Sajid Javid resigned today as Chancellor of the Exchequer as Boris Johnson’s reshuffle of the cabinet saw many Cabinet ministers moved on or replaced.
He will now be replaced by the Chief Secretary to the Treasury, Rishi Sunak who is believed to be a more loyal as a No. 10 junior member of staff, in what some are describing as a Downing Street power grab, after Mr Javid delivered the bombshell announcement of his resignation.

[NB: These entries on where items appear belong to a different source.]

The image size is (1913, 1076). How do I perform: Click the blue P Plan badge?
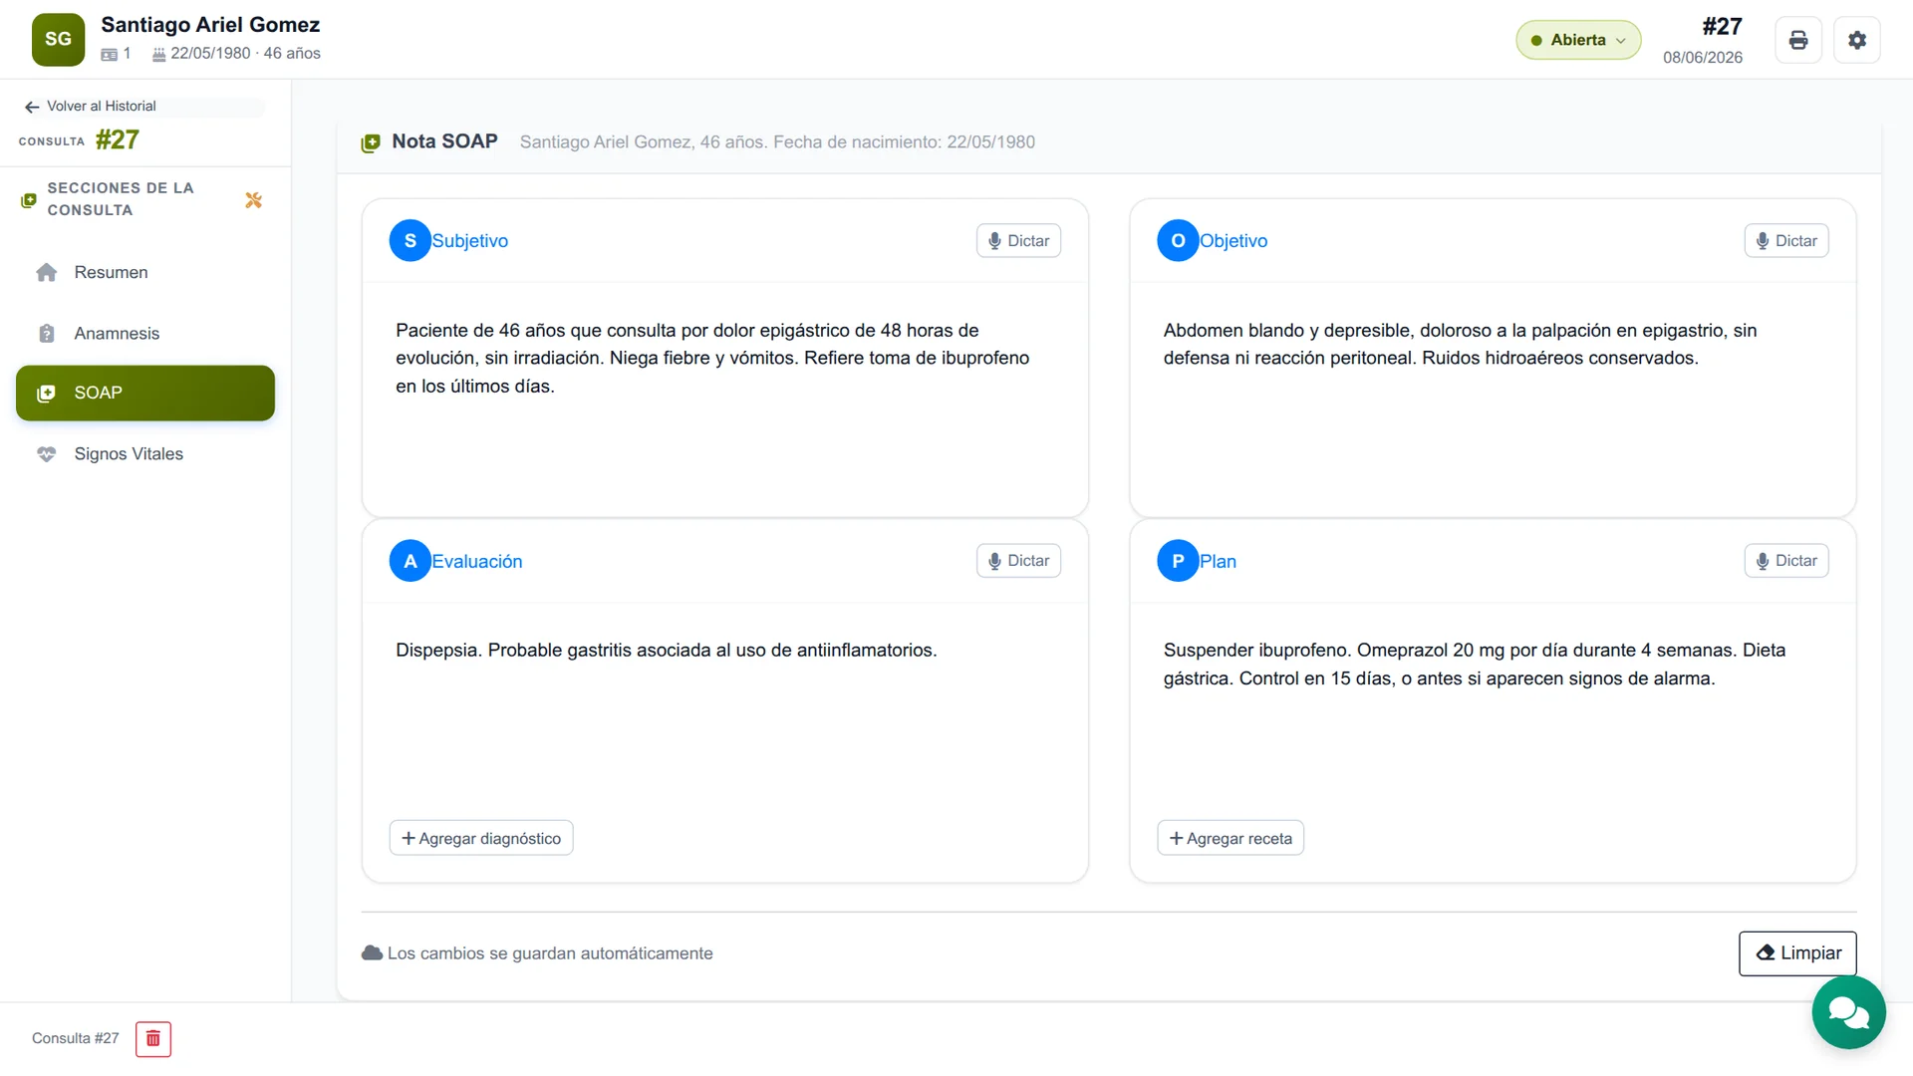pyautogui.click(x=1178, y=561)
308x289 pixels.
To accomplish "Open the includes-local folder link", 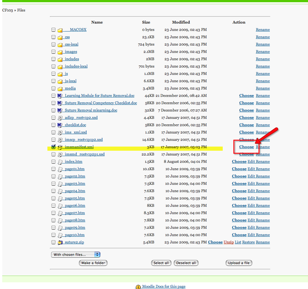I will click(x=76, y=66).
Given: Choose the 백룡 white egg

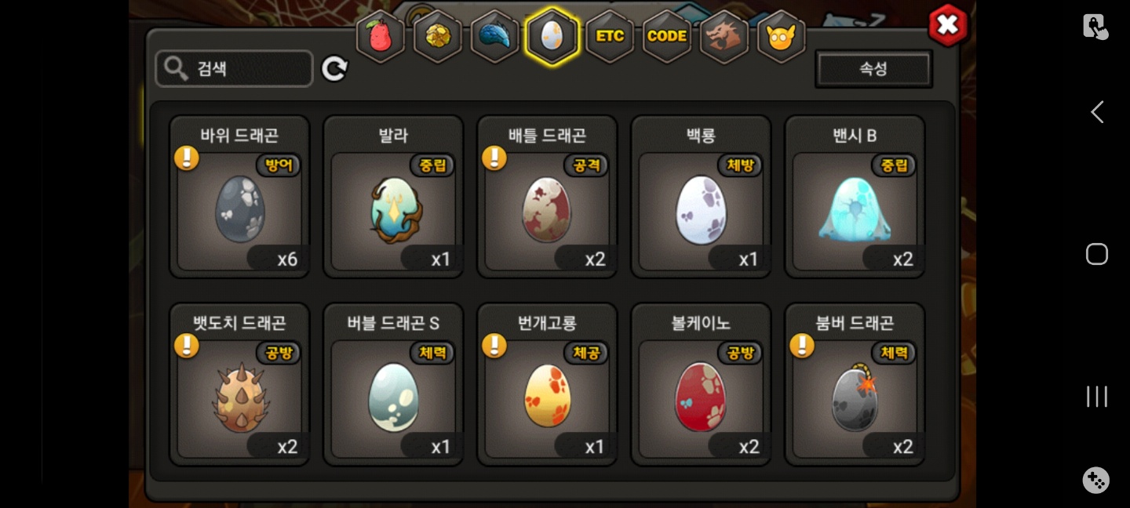Looking at the screenshot, I should click(x=702, y=197).
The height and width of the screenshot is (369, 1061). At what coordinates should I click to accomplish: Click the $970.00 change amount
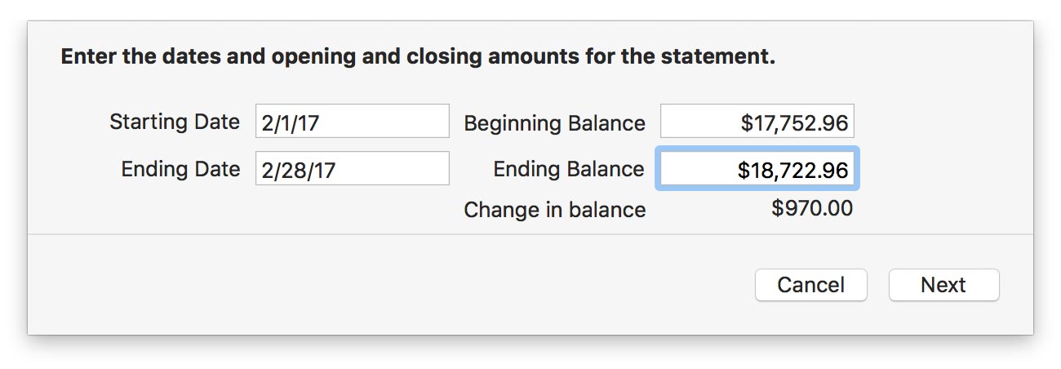coord(812,209)
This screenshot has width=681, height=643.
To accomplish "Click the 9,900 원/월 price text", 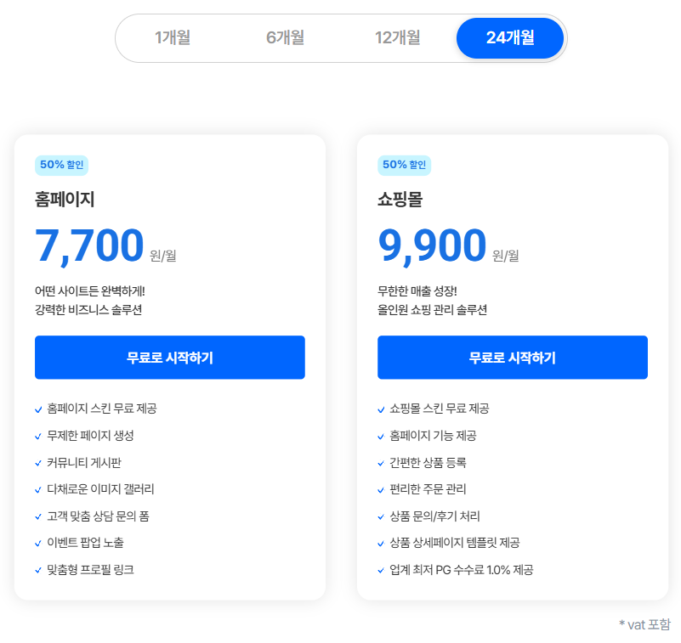I will (448, 246).

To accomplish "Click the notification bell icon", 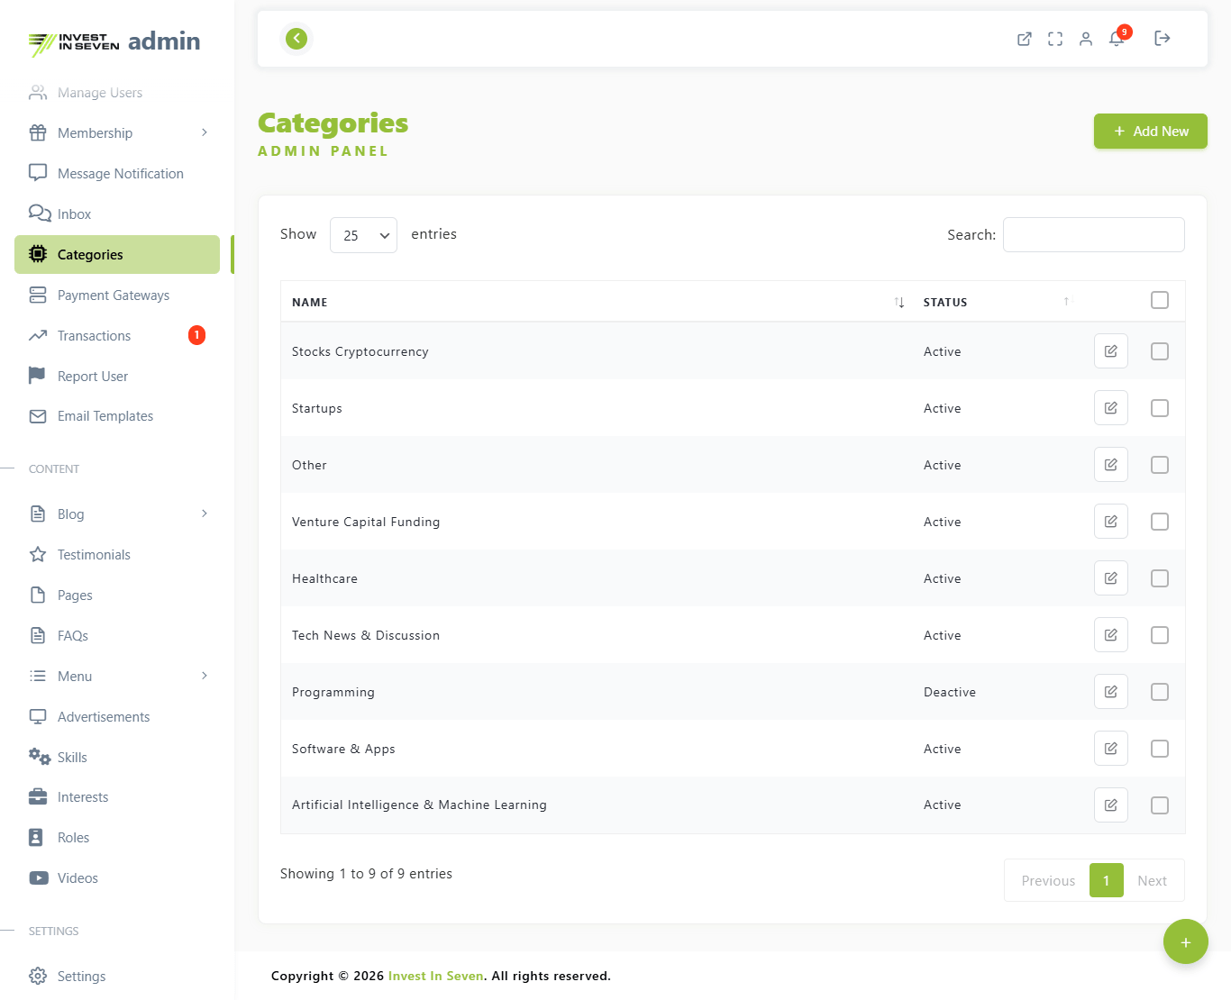I will [x=1117, y=39].
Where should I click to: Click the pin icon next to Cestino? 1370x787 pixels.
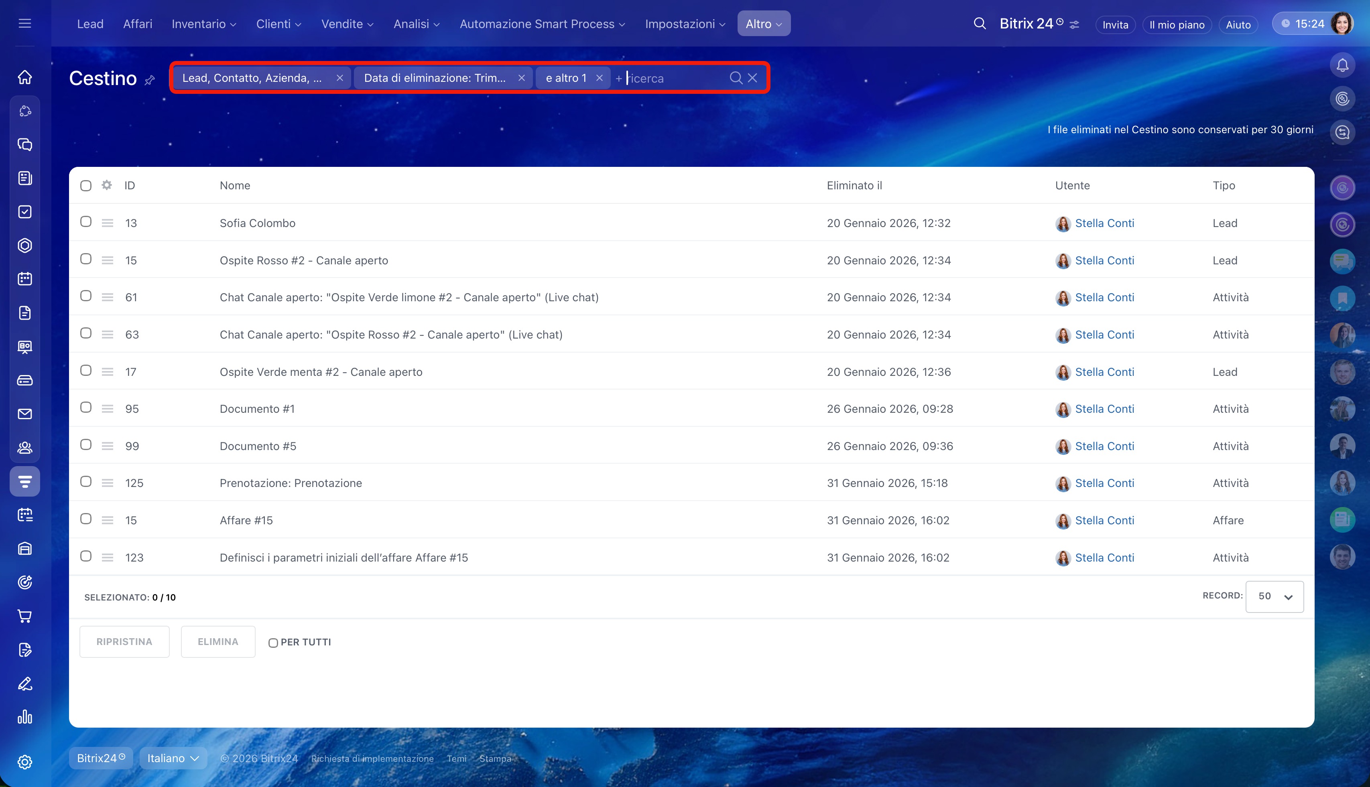[150, 81]
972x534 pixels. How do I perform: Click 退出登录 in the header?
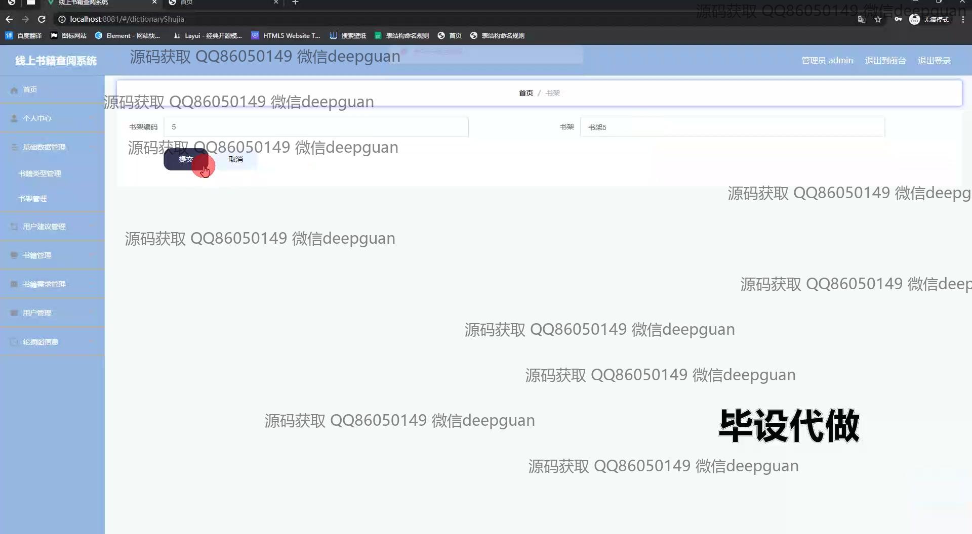[x=934, y=61]
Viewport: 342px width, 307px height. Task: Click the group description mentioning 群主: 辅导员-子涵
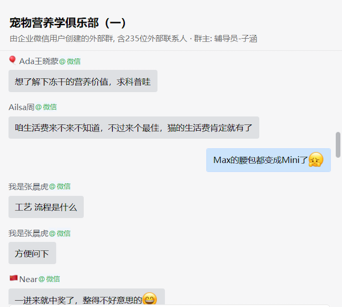pyautogui.click(x=133, y=39)
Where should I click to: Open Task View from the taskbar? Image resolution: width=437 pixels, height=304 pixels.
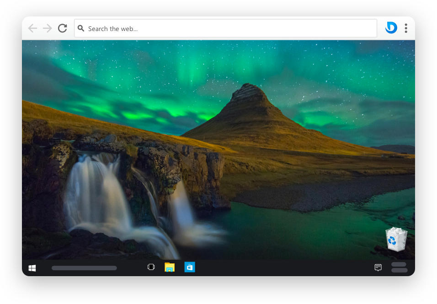pos(151,267)
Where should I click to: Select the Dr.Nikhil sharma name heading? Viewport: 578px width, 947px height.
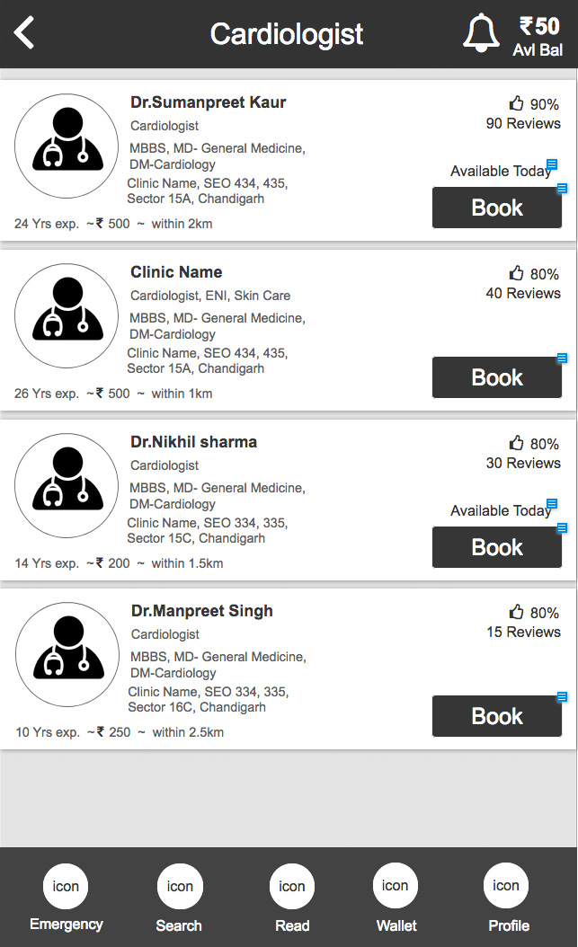(x=193, y=442)
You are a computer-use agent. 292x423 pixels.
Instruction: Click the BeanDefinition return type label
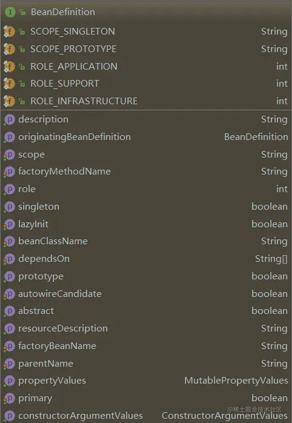256,137
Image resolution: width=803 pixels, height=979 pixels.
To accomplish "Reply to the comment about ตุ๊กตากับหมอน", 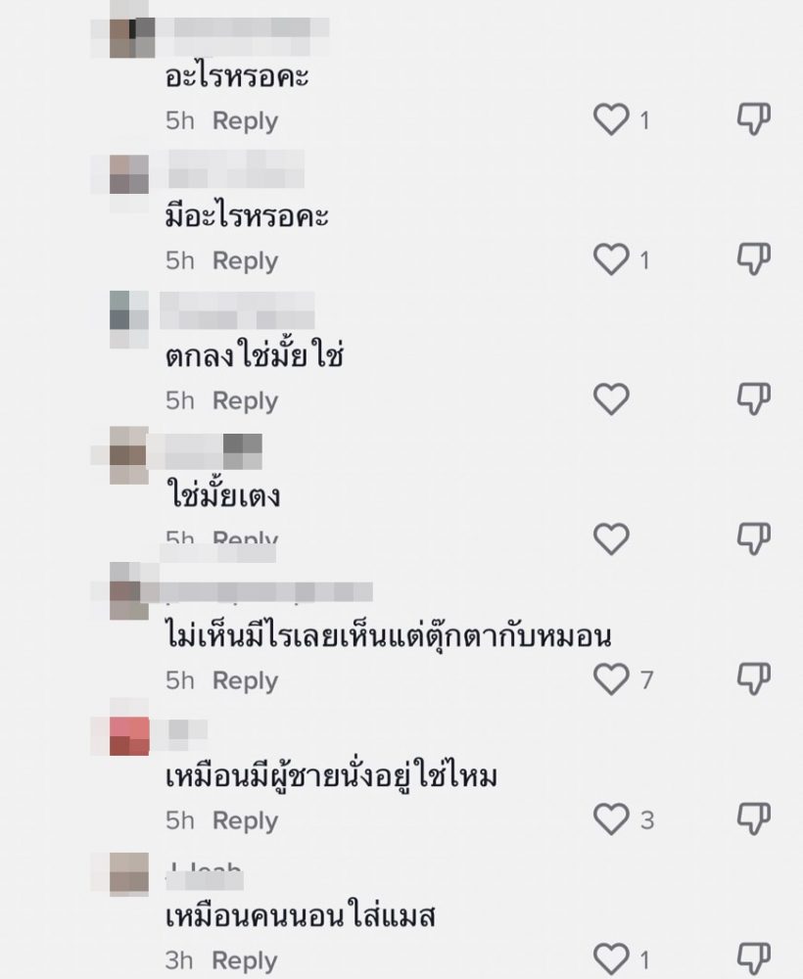I will tap(245, 680).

Mr Sunak is relatively new to politics, and was only elected MP for the area of Richmond Park in Yorkshire in 2015, but as s Chief Secretary to the Treasury, he would have been second in command to the Chancellor so he has obviously experience in this position. He voted to Leave the EU and backed Teresa May’s Brexit deal. He also has appeared in televised debates during the December elections. Sunak worked as an analyst for investment bank Goldman Sachs between 2001 and 2004
Sajid Javid, the former Chancellor is believed to have been furious following rows over policy and control by Boris Johnson’s top team, including Dominic Cummings.
Mr Javid would have remained as Chancellor in the reshuffle – but quit this lunchtime when Number 10 ordered him to sack his team of aides, a source close to the former minister said.
In his shock departure only 27 days before the Budget, Mr Javid announced “no self-respecting minister” could accept the conditions that were being imposed on his department.
It is the first resignation of a Chancellor in protest for 31 years since Nigel Lawson quit under Margaret Thatcher in 1989.
His resignation makes Mr Javid the shortest-serving Chancellor for 50 years, the last smallest tenure as chancellor Iain Macleod who died after only a month in office.
Both Mr Sunak and Mr Javid have both worked in Banking with Rishi Sunak having worked as a hedge fund manager for a investment firm.